On Fri, Jul 16, 2021 at 6:24 AM Richard Sandiford
<richard.sandif...@arm.com> wrote:
>
> "H.J. Lu via Gcc-patches" <gcc-patches@gcc.gnu.org> writes:
> > On Fri, Jul 16, 2021 at 4:38 AM Richard Sandiford
> > <richard.sandif...@arm.com> wrote:
> >>
> >> "H.J. Lu via Gcc-patches" <gcc-patches@gcc.gnu.org> writes:
> >> > 1. Rewrite builtin_memset_read_str and builtin_memset_gen_str with
> >> > vec_duplicate_optab to duplicate QI value to TI/OI/XI value.
> >> > 2. Add TARGET_GEN_MEMSET_SCRATCH_RTX to allow the backend to use a hard
> >> > scratch register to avoid stack realignment when expanding memset.
> >> >
> >> >       PR middle-end/90773
> >> >       * builtins.c (gen_memset_value_from_prev): New function.
> >> >       (gen_memset_broadcast): Likewise.
> >> >       (builtin_memset_read_str): Use gen_memset_value_from_prev
> >> >       and gen_memset_broadcast.
> >> >       (builtin_memset_gen_str): Likewise.
> >> >       * target.def (gen_memset_scratch_rtx): New hook.
> >> >       * doc/tm.texi.in: Add TARGET_GEN_MEMSET_SCRATCH_RTX.
> >> >       * doc/tm.texi: Regenerated.
> >> > ---
> >> >  gcc/builtins.c     | 123 +++++++++++++++++++++++++++++++++++++--------
> >> >  gcc/doc/tm.texi    |   5 ++
> >> >  gcc/doc/tm.texi.in |   2 +
> >> >  gcc/target.def     |   7 +++
> >> >  4 files changed, 116 insertions(+), 21 deletions(-)
> >> >
> >> > diff --git a/gcc/builtins.c b/gcc/builtins.c
> >> > index 39ab139b7e1..c1758ae2efc 100644
> >> > --- a/gcc/builtins.c
> >> > +++ b/gcc/builtins.c
> >> > @@ -6686,26 +6686,111 @@ expand_builtin_strncpy (tree exp, rtx target)
> >> >    return NULL_RTX;
> >> >  }
> >> >
> >> > -/* Callback routine for store_by_pieces.  Read GET_MODE_BITSIZE (MODE)
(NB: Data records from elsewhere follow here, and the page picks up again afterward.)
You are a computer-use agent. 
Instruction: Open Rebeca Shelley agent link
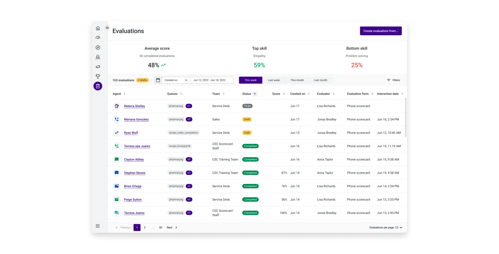(x=134, y=106)
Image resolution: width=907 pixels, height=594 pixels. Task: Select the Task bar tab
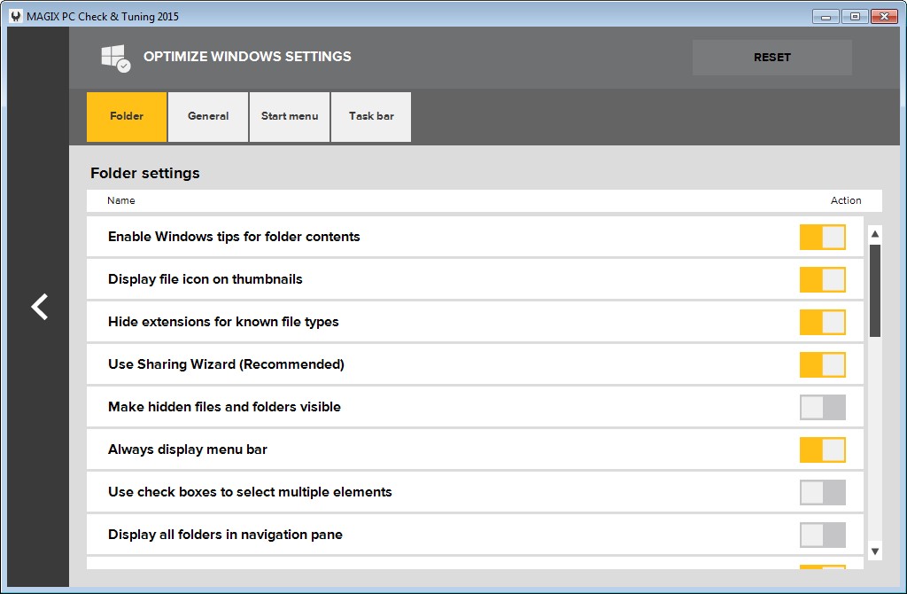coord(370,116)
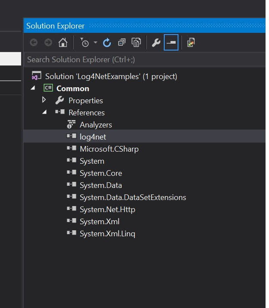Click the Back navigation arrow
Viewport: 269px width, 308px height.
tap(34, 42)
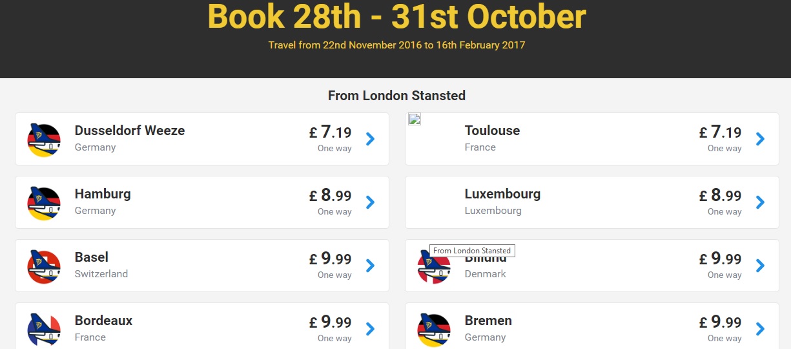The image size is (791, 349).
Task: Open Bremen fare via blue chevron arrow
Action: point(760,329)
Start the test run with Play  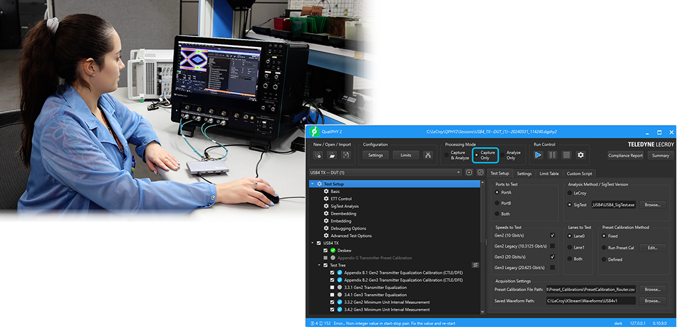[538, 155]
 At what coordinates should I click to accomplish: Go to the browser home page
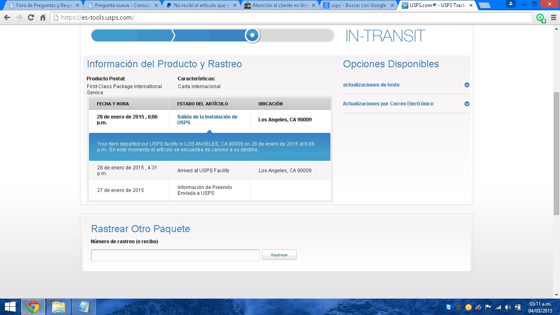(x=43, y=18)
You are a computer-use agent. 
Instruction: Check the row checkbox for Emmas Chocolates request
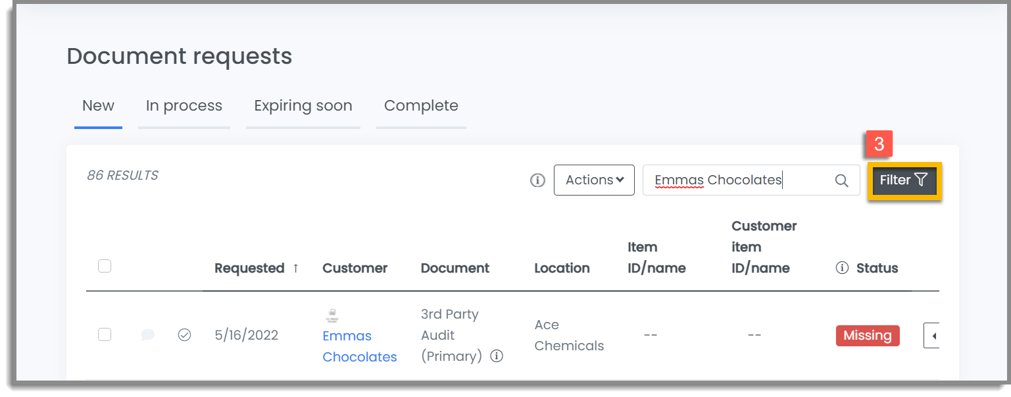coord(105,335)
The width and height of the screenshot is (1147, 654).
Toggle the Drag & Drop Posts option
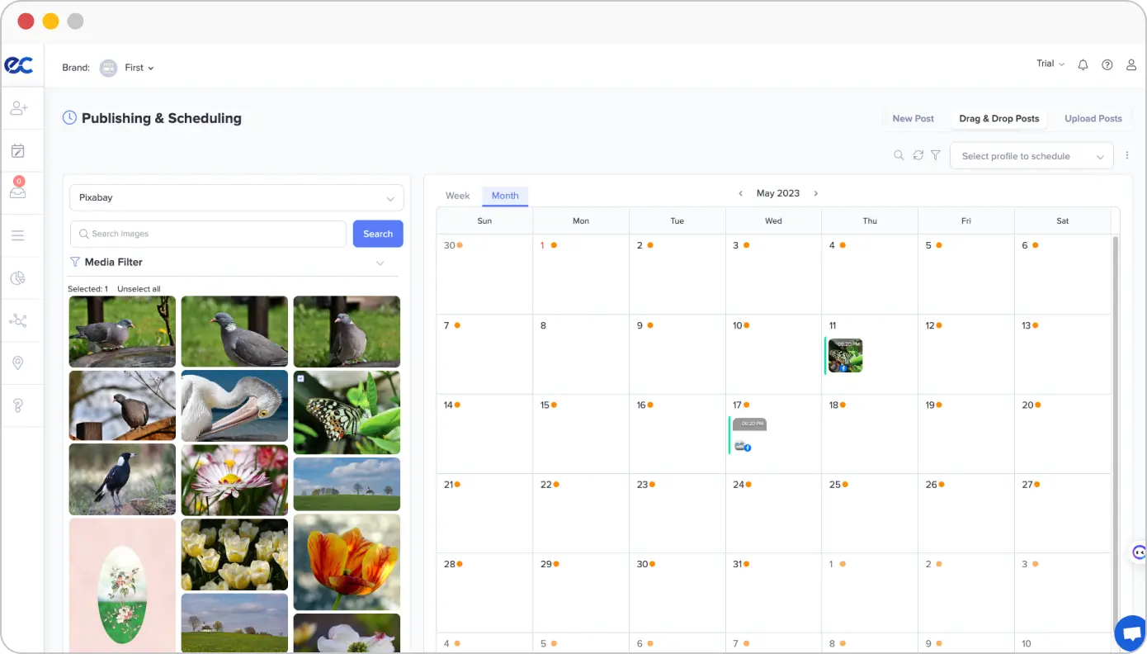coord(998,118)
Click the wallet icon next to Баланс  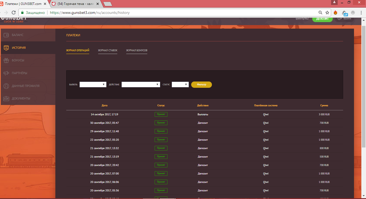(6, 35)
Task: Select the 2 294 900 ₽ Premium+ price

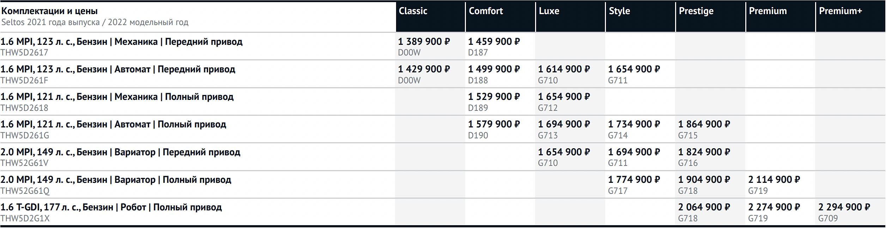Action: (844, 207)
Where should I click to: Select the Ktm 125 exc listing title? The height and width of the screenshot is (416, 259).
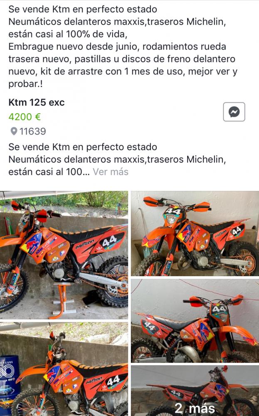[x=37, y=102]
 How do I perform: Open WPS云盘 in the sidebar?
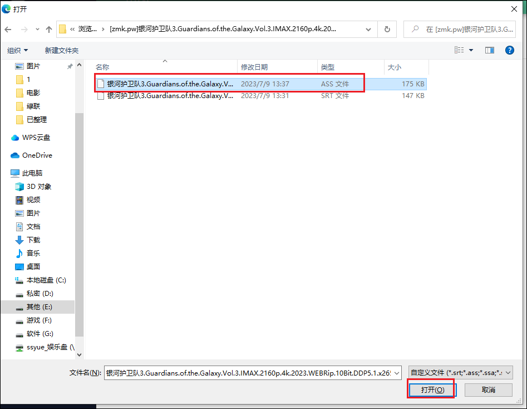(x=36, y=138)
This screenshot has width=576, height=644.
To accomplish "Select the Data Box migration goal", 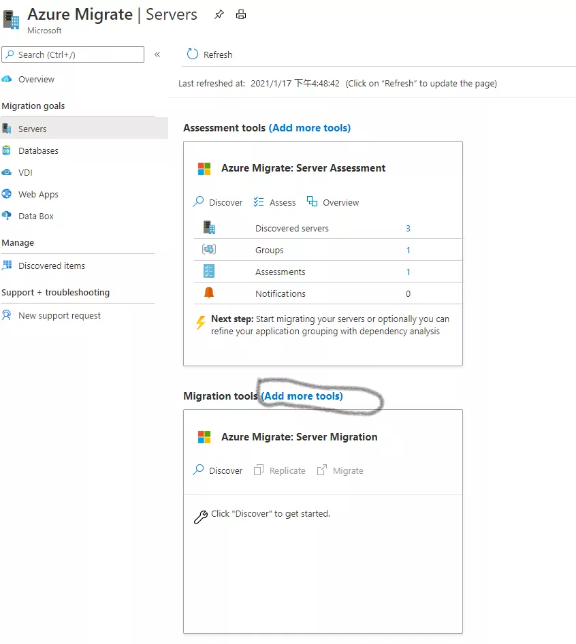I will click(x=35, y=216).
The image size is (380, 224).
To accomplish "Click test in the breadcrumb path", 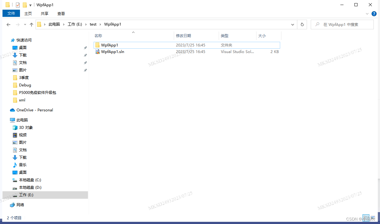I will 93,24.
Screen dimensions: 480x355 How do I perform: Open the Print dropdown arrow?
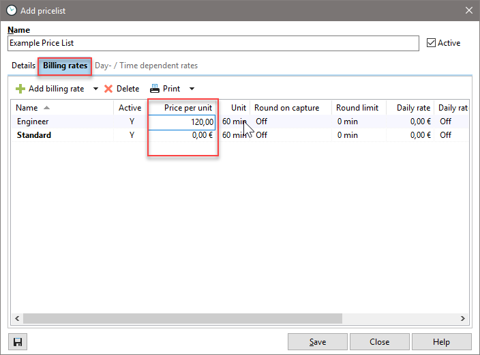(x=192, y=89)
> >> > -   bytes from constant string DATA + OFFSET and return it as target
> >> > -   constant.  If PREV isn't nullptr, it has the RTL info from the
> >> > +/* Return the RTL of a register in MODE generated from PREV in the
> >> >     previous iteration.  */
> >> >
> >> > -rtx
> >> > -builtin_memset_read_str (void *data, void *prevp,
> >> > -                      HOST_WIDE_INT offset ATTRIBUTE_UNUSED,
> >> > -                      scalar_int_mode mode)
> >> > +static rtx
> >> > +gen_memset_value_from_prev (void *prevp, scalar_int_mode mode)
> >> >  {
> >> > +  rtx target = nullptr;
> >> >    by_pieces_prev *prev = (by_pieces_prev *) prevp;
> >> >    if (prev != nullptr && prev->data != nullptr)
> >> >      {
> >> >        /* Use the previous data in the same mode.  */
> >> >        if (prev->mode == mode)
> >> >       return prev->data;
> >> > +
> >> > +      rtx prev_rtx = prev->data;
> >> > +      machine_mode prev_mode = prev->mode;
> >> > +      unsigned int word_size = GET_MODE_SIZE (word_mode);
> >> > +      if (word_size < GET_MODE_SIZE (prev->mode)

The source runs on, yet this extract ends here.